Applications of the prime avoidance lemma

The proof of the First and Second Uniqueness Theorems of Primary Decomposition uses prime avoidance lemma in an essential way.

See Atiyah-Mac Donald, Introduction to Commutative Algebra, Chapter 4 (in that book prime avoidance lemma is referred as Proposition 1.11).


Prime avoidance can be used to show the following fundamental result on regular sequences:

If $R$ is a noetherian ring, $\mathfrak{a}\subseteq R$ is an ideal, and $M$ is an $R$-module of finite type, then every maximal $M$-sequence in $\mathfrak{a}$ has length equal to the $\mathfrak{a}$-depth of $M$.

It can also be used to show the following:

Regular local rings are integral.


Theorem. For a given commutative ring $R$, then $Min(R)$, the set of minimal prime ideals of $R$, is a finite set if and only if no minimal prime ideal of $R$ is contained in the union of the remaining minimal primes.

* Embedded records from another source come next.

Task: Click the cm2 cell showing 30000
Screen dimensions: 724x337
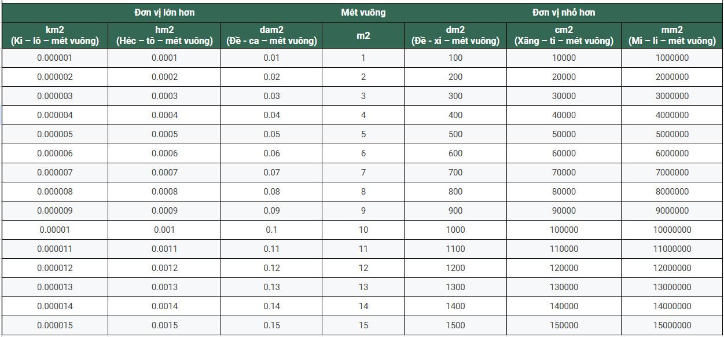Action: coord(564,96)
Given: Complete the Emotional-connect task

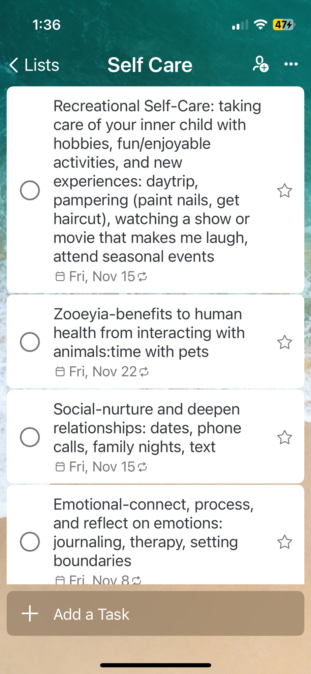Looking at the screenshot, I should (30, 542).
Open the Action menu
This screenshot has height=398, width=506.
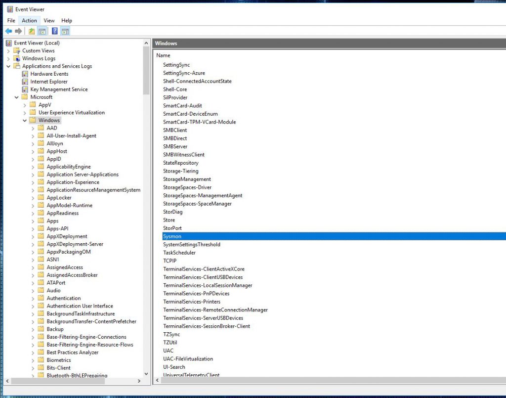29,20
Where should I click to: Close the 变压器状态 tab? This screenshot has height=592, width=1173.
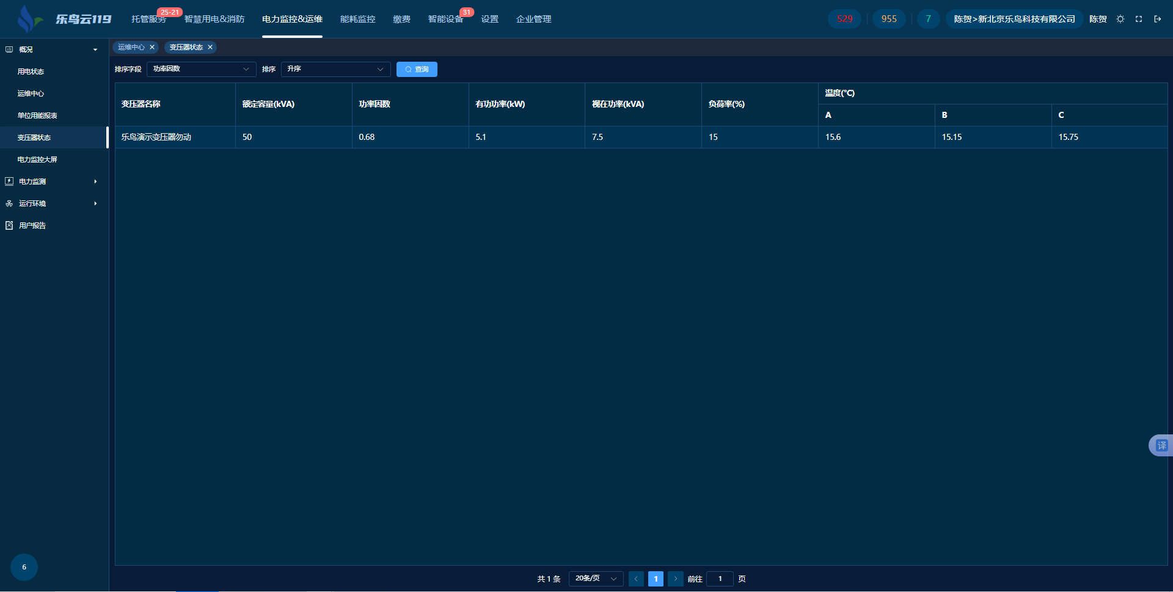tap(210, 47)
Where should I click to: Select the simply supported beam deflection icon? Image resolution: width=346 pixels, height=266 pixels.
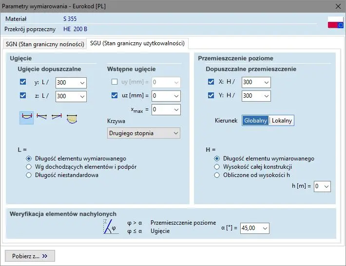point(26,118)
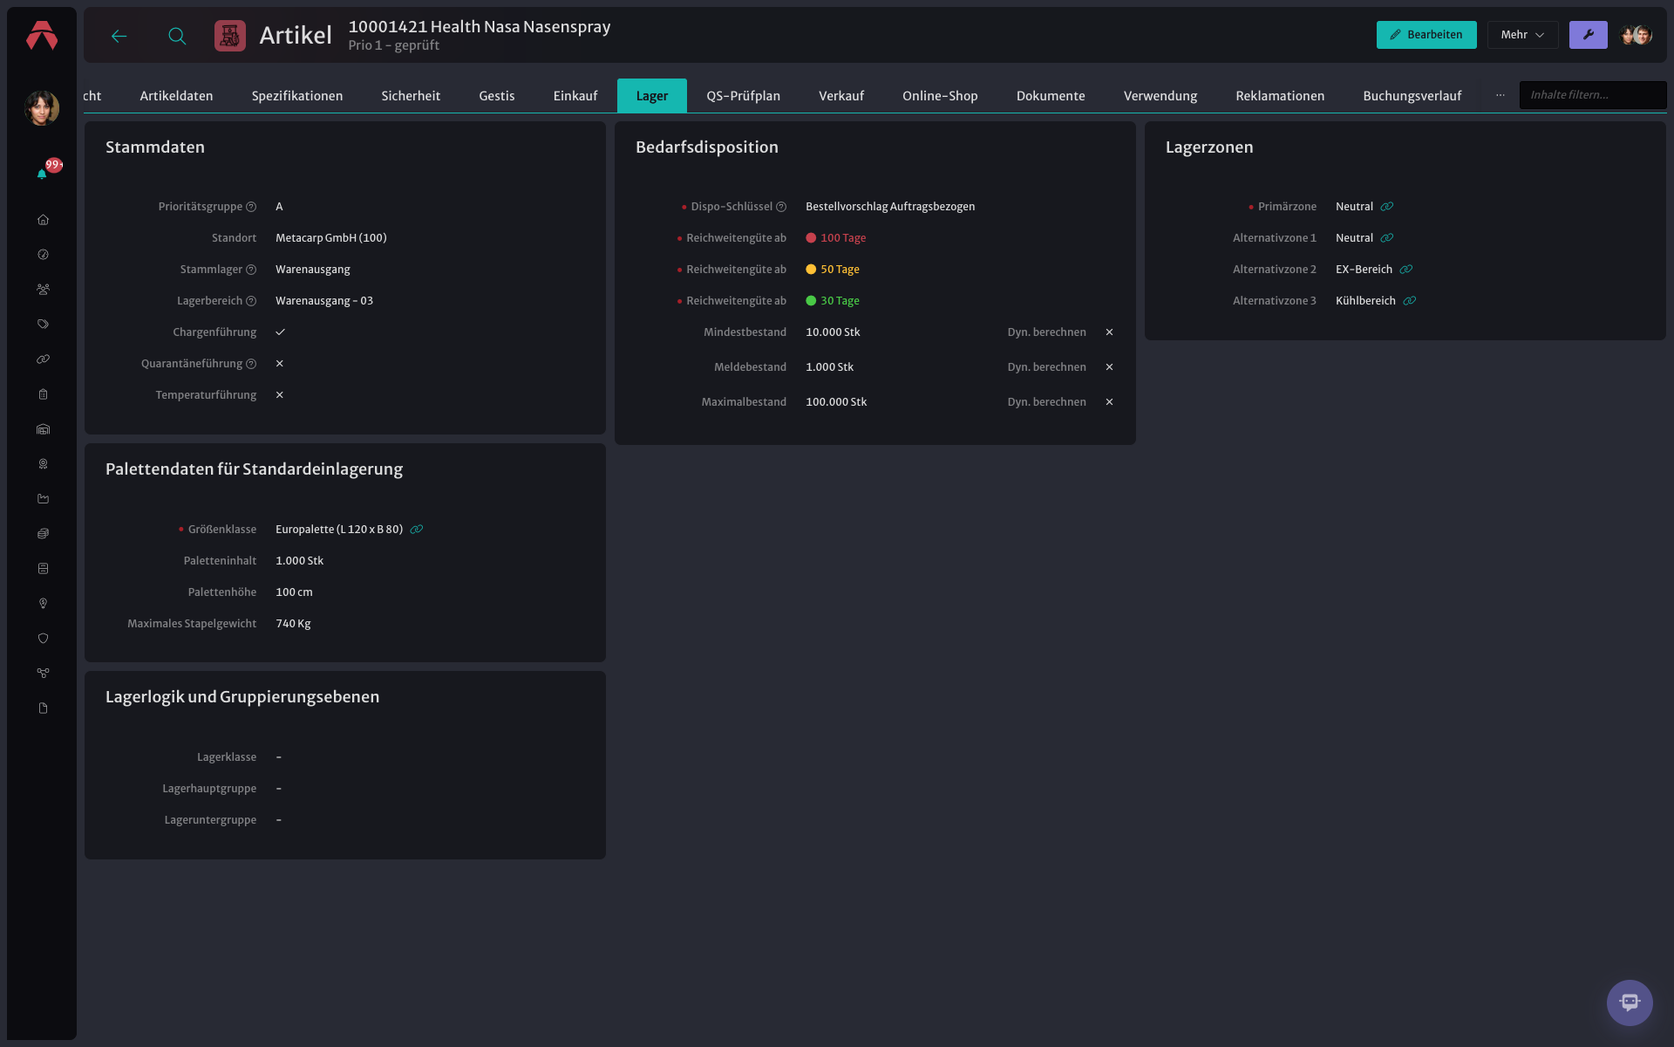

Sketch of Proof. The implication $\Rightarrow$ of the above nice result is deduced from the prime avoidance lemma. The reverse implication is deduced from the fact that $Min(R)$ is quasi-compact with respect to the flat topology.

Remember that the collection of $V(f)=\{\mathfrak{p}\in Spec(R):f\in\mathfrak{p}\}$ with $f\in R$ forms a sub-base for the opens of the flat topology over $Spec(R)$.

For more details on the flat topology see arXiv:1609.00947 or arXiv:1503.04299.